**WORK INSTRUCTION**
Copying starts at the line containing "You are a computer-use" and stops after the last line of the records; each line is repeated exactly, and pictures are skipped.

────

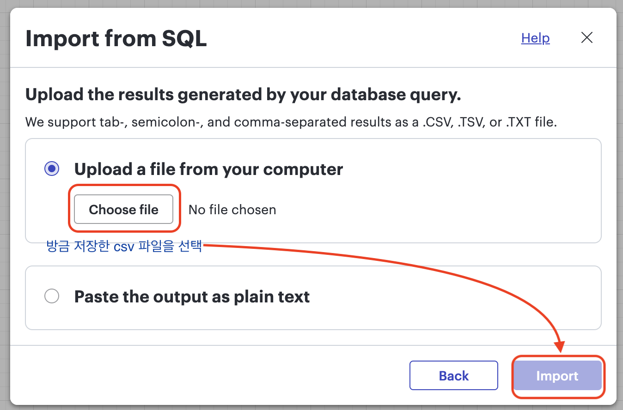Click the Choose file button

pyautogui.click(x=124, y=210)
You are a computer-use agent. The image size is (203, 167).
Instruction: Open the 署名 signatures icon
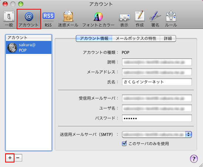tap(155, 19)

────

**OUTPUT**
You are a computer-use agent. The image size is (203, 167).
Instruction: Open the 署名 signatures icon
tap(155, 19)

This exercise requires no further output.